*** Opening of SUPPLIED INFORMATION ***
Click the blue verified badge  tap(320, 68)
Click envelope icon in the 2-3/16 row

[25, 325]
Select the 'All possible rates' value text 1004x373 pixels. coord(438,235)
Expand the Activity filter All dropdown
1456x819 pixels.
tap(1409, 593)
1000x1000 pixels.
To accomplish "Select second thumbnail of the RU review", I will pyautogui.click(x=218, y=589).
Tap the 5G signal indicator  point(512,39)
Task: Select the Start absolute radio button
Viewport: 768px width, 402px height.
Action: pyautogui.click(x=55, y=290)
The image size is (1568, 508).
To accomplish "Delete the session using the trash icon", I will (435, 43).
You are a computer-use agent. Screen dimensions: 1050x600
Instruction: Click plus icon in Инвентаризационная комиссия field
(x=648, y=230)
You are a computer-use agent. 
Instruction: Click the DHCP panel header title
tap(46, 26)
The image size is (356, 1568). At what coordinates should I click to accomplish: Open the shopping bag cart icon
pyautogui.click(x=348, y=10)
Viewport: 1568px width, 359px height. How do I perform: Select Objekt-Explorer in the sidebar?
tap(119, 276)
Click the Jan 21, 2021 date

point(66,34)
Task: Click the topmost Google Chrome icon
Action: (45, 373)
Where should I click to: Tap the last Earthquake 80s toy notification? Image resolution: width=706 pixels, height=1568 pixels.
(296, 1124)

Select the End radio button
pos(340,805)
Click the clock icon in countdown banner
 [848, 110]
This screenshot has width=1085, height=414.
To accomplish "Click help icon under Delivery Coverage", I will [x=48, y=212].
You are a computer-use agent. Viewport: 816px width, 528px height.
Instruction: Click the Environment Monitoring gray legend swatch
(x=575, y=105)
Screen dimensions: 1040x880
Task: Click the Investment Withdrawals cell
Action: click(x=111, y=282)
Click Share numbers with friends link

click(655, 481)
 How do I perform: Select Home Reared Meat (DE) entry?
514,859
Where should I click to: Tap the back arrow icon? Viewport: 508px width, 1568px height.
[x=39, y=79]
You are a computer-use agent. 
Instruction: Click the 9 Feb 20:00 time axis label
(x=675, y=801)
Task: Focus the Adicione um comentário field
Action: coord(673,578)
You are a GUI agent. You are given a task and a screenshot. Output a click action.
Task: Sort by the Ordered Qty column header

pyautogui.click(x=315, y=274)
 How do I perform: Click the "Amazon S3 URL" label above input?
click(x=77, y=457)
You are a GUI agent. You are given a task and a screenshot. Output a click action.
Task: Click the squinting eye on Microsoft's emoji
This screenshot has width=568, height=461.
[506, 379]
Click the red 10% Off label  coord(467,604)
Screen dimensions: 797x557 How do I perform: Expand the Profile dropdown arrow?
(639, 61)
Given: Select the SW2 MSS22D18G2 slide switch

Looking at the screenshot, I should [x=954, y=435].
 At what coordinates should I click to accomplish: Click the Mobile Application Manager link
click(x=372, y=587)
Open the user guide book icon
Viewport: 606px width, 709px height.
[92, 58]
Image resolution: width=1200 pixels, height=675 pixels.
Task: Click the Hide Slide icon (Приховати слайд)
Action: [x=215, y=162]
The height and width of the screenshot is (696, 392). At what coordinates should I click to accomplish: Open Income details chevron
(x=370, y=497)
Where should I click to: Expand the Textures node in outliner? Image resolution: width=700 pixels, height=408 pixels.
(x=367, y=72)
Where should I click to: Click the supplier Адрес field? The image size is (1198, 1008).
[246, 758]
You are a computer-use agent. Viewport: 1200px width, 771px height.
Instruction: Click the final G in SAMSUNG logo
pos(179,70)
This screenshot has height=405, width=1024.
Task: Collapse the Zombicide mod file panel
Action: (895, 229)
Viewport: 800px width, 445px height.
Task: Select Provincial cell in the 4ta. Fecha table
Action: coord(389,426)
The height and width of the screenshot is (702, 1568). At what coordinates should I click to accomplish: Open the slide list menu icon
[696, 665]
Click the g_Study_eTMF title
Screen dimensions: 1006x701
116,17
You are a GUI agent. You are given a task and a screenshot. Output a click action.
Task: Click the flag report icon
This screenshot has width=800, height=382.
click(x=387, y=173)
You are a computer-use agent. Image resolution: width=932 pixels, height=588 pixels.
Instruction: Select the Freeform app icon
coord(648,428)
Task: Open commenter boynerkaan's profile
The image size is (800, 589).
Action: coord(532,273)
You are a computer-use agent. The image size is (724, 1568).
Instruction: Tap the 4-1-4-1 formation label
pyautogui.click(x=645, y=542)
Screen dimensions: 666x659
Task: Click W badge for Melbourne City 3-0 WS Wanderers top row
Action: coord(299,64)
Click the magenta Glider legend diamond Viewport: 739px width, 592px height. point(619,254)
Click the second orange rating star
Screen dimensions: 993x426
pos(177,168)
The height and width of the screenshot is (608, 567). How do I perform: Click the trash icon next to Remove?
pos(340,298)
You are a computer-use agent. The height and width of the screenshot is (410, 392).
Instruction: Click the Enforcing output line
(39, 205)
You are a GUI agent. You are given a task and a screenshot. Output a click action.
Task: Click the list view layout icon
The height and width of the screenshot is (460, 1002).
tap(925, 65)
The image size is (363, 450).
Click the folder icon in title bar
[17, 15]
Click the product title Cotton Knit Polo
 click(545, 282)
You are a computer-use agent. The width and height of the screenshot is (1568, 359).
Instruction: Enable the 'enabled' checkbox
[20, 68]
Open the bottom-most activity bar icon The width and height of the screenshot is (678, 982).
*** Close of SUPPLIED INFORMATION ***
The lines above that hold "will" are the result; show every one of them.

▶ [YOUR SOLUTION]:
To accomplish "Select second thumbnail of the RU review", I will pyautogui.click(x=218, y=589).
To accomplish "Delete the session using the trash icon", I will (435, 43).
To accomplish "Click help icon under Delivery Coverage", I will [x=48, y=212].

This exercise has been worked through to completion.